* Begin Text to read *
Random number generator function that doesn't repeat itself

问题

Does swift by default has a random number generator that returns the same number only once?

For example it picks a number in range 1,2,3,4,5. Return that random number (lets say 3). In the next loop, it picks only from 1,2,4,5 and so on.

EDIT: This is what I ended up using. It returns an array of integers from 0-5 and was tested in playground. Note that this is meant to be used when you are picking from a large set of Integers and not just 6.

func generateRandomArray() -> [Int]{
    var randomImages: [Int] = [Int]()

    var newRandomNumber = Int(arc4random_uniform(UInt32(6)))

    while (randomImages.count < 6) {
        if (randomImages.contains(newRandomNumber) == false){
            randomImages.append(newRandomNumber)
        }
        newRandomNumber = Int(arc4random_uniform(UInt32(6)))
    }

    return randomImages

}

回答1:

Just store the last random number in a variable and check the next random number against it in a while loop. While the new random number is the same as the last random number, generate a new random number. Once the new random number generated is not the same as the last random number the while loop ends and we update the last random number.

var lastRandomNumber = 0
var newRandomNumber = 0

func gernerateRandomNumber() {
    newRandomNumber = Int(arc4random_uniform(5)+1)

    while newRandomNumber == lastRandomNumber {
        newRandomNumber = Int(arc4random_uniform(5)+1)
    }

    lastRandomNumber = newRandomNumber
}

回答2:

This kind of generator is not called a "random number" generator, but usually a "Shuffle" or "Permute". You have to tell it how many items there are first. Otherwise what you are proposing doesn't make any sense!

see answer here: How do I shuffle an array in Swift?
* End Text to read *
* Begin Records shown *
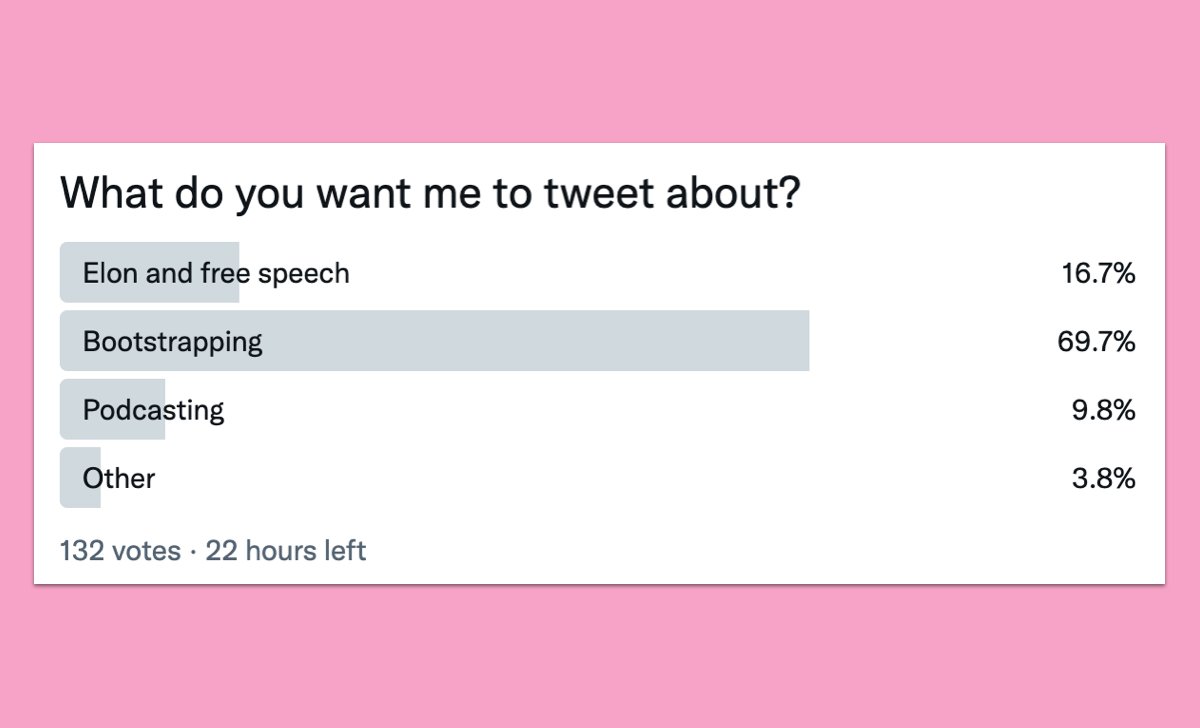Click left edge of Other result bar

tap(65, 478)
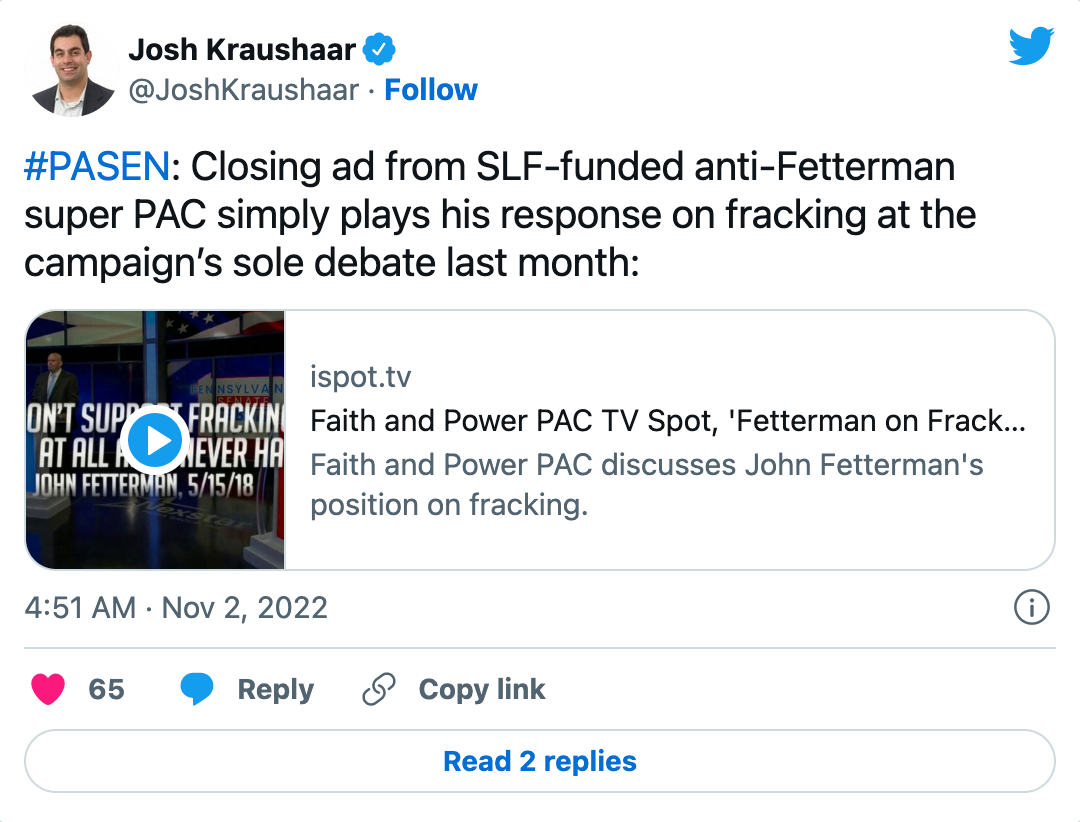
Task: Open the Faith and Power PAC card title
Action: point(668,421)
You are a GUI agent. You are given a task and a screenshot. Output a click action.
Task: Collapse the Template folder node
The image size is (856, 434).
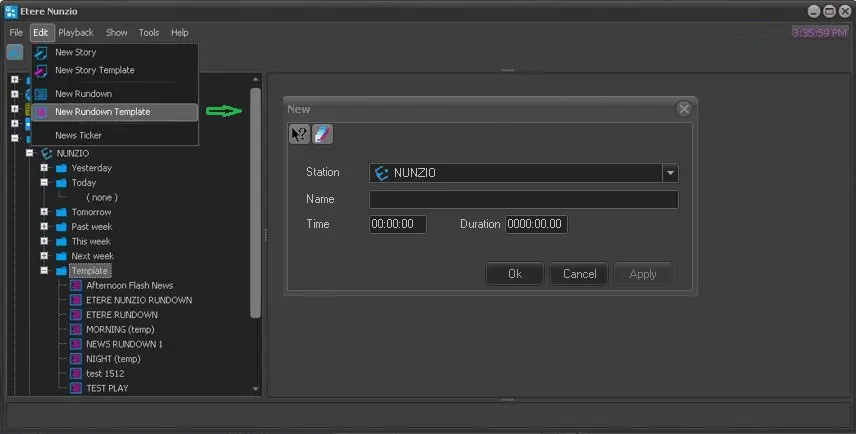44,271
* End Records shown *
- _Objective A_:
Copy the passage from the Swift random number thread between "Random number generator function" and "number only once?", inclusive.
- _Objective B_:
Format the rows in Block 1 as a numbered list, skipping blank lines and leaving out the pictures.

- _Written solution A_:
Random number generator function that doesn't repeat itself

问题

Does swift by default has a random number generator that returns the same number only once?

- _Written solution B_:
1. Click left edge of Other result bar
2. tap(65, 478)
3. Task: Open the Faith and Power PAC card title
4. Action: point(668,421)
5. You are a GUI agent. You are given a task and a screenshot. Output a click action.
6. Task: Collapse the Template folder node
7. The image size is (856, 434).
8. 44,271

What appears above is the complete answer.